Gastric bypass surgery: Dying to prevent cancer?

This whole bariatric surgery kick is getting out of hand. People looking for a quick fix think that it’ll be the easy out-and their surgeons are only too eager to put them under the knife. They promise them that the surgery will be the magic cure for everything from heart disease to diabetes. Now they’re even claiming it’ll reduce their risk of cancer. Give me a break.

According to a new study done by researchers at McGill University in Canada, gastric bypass surgery can reduce the risk of cancer by as much as 85 percent. Which is great as long as the surgery doesn’t kill you.

That’s right. The chilling statistic you never hear (except from me – I wrote about this in a Daily Dose a couple of years ago) is that as many as five percent of patients that undergo these procedures are dead within a year.

Think that sounds like a small percentage? Consider this: In 2007 alone, more than 205,000 people had gastric bypass surgery. That means about 10,250 of those people will die sometime this year.

The new study by the doctors at McGill compared 1,035 patients who had bariatric surgery between 1986 and 2002 with 5,746 obese patients who did not have the procedure. Over all, 2 percent of the gastric bypass patients were eventually diagnosed with cancer, while 8.5 percent of the non-surgery patients eventually developed cancer.

Interesting? Yes. In fact, the breakdown of cancer reduction found by the study was fascinating: the gastric bypass patients were found to have an 85 percent lower incidence of breast cancer and a 70 percent lower diagnoses of colon and pancreatic cancers. What’s more, there were 60 percent fewer incidences of skin cancers, a 15 percent drop in uterine cancers, and non-Hodgkins lymphomas dropped by half.

But before you get too excited, consider that there are serious problems with the methodology of this research.

Dr. Edward H. Phillips, a bariatric surgery specialist at Cedars-Sinai Medical Center in Los Angeles, said the results could be skewed because bariatric surgery candidates are screened for cancer before they can be eligible for the procedure. “It could be we are selecting people out of the population who don’t have cancer,” he said, also noting that the study only spanned five years, while cancers also take a long time to develop.

I worry that these findings will spur even more people to undergo this barbaric procedure. I think that many of my colleagues can’t see the forest through the trees. For the people who are getting this surgery, their morbid obesity is by far the biggest threat to their lives – cancer concerns are secondary to someone who tilts the scales at over 500 pounds. But the problem is that this surgery – once reserved for people with morbid obesity – is now being performed on people who are capable of losing weight on their own. And I mean people that are about 80 or so pounds overweight. And that’s where it gets dangerous.
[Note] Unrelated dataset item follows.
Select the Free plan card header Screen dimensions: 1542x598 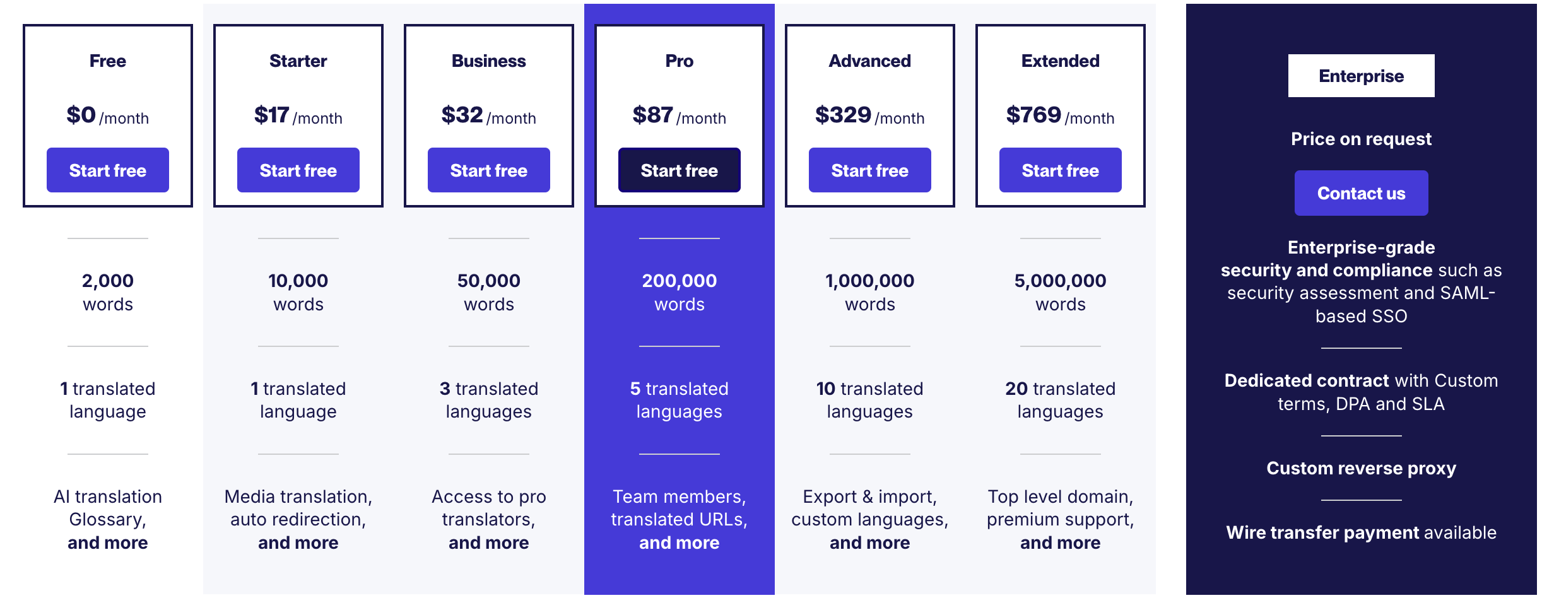(107, 61)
After getting this surgery, patients are forced to eat so little that they can’t possibly get all the nutrients they need. So instead of getting all the protein they need from a big, juicy steak, or folate from chicken liver, they have to load up on supplements to avoid malnutrition.
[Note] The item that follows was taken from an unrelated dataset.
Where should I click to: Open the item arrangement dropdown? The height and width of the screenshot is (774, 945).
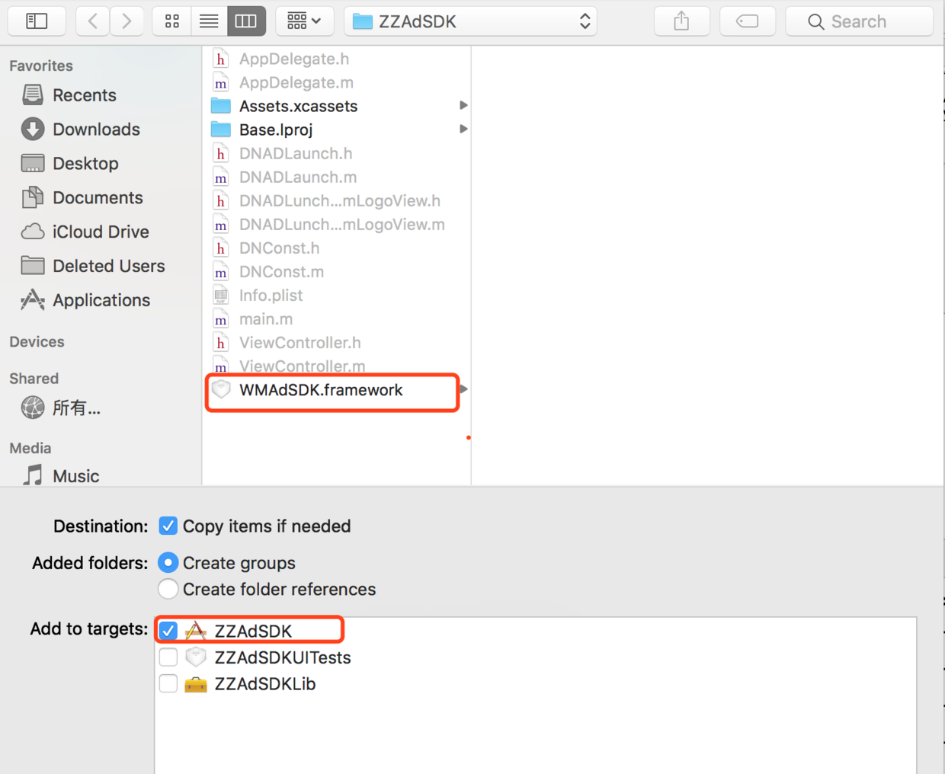[304, 21]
The bottom line is that the danger to people who are obese is less about cancer and more about sugar. It’s gluttony, and/or a lack of education on what you should and should not put in your mouth. Before subjecting themselves to risky surgeries with endless post- operative complications, they should try steering clear of the refrigerator. But you won’t hear this from the members of the AABS there’s too much money at stake.